Toleration and a striving after freedom of thought led him to condemn all positive religions in so far as they laid claim to absolute authority, and to recognize them merely as stages of historical development. A natural consequence of this principle was his sympathetic attitude toward the Jews; for he deemed it inconsistent with the dictates of religious liberty to exclude for religious reasons a whole race from the blessings of European culture.
In his comedy "Die Juden," one of his earliest dramatic works, he stigmatized the dislike of the Gentiles for the followers of the Jewish religion as a stupid prejudice. He went herein further than any other apostle of toleration before or after him. The full development and final expression of his views on this problem, however, are found in his drama and last masterpiece, "Nathan der Weise" (1779), Lessing thus beginning and ending his dramatic career as an advocate of the emancipation of the Jews.

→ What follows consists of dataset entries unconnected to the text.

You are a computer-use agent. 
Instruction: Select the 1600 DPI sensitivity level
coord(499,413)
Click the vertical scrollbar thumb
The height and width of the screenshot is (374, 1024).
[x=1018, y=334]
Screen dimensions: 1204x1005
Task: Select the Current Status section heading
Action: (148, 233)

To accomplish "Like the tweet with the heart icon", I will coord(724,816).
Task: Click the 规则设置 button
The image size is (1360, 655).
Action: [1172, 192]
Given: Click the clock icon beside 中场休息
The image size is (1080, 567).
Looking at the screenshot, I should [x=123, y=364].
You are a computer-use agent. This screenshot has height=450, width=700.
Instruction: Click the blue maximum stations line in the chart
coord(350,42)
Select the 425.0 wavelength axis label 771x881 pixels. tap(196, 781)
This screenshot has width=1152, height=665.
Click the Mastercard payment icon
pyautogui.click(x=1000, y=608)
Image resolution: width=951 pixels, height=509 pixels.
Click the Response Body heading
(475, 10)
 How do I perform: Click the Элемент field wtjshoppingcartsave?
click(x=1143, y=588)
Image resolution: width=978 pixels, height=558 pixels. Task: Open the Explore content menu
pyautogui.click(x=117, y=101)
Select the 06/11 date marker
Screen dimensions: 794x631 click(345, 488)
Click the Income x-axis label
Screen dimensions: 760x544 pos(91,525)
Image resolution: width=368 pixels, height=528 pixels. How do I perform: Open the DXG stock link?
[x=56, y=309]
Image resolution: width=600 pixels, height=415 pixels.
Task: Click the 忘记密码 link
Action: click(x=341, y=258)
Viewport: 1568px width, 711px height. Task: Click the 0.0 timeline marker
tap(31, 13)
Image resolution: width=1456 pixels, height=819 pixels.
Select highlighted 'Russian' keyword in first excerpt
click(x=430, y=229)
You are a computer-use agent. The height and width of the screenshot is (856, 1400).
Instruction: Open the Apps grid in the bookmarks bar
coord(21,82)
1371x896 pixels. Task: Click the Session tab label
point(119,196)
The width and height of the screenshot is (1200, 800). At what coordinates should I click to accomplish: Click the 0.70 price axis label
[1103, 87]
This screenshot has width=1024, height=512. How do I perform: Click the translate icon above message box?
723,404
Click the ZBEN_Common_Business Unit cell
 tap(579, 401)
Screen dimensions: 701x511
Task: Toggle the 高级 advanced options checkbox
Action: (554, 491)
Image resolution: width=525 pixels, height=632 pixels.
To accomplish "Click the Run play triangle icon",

The figure of Nathan, modeled in the main on that of his friend Moses Mendelssohn, was bound to convince the world that the tenets of toleration and humanity could be enunciated even by a representative of the race so bitterly hated by the world. The legend of the three rings, in which Christianity, Islam, and Judaism are allegorically represented as brothers, each deeming to possess the original magic ring, but all of them having, in reality, been cheated of it, clearly indicates that Lessing wished to represent the Jew as a man, and not Judaism as a dogmatic system. The prize of supremacy is not awarded to this or that confession, but to humanity and morality, which are not bound to any particular faith.
Lessing's "Nathan" had a liberating effect on the Jews in more ways than one. In the first place, the mere fact that he chose the Jew Nathan as his mouthpiece could not pass unnoticed, and was sure to act as a hindrance to persecution; and, secondly, he stimulated the ethical consciousness of the Jews themselves, who could not fall below the standard set up by a noble non-Jew.
While Lessing condemned the belief in positive revelation, he accepted its general concept, seeing in the dogmatic teachings of both the Old and New Testaments efficient educational instruments for the moral elevation of mankind.
In short, Lessing raised Judaism in the esteem of the European nations not only by showing its close connection with Christianity, but also by demonstrating the importance of Mosaism in the general religious evolution of humanity. It was really Lessing who opened the doors of the ghetto and gave the Jews access to European culture. In a certain sense he awakened Moses Mendelssohn to the consciousness of his mission; and through Mendelssohn Lessing liberated Judaism from the most heavy chains of its own forging.
As a Biblical critic Lessing is equaled by none of his contemporaries, and by very few of his predecessors.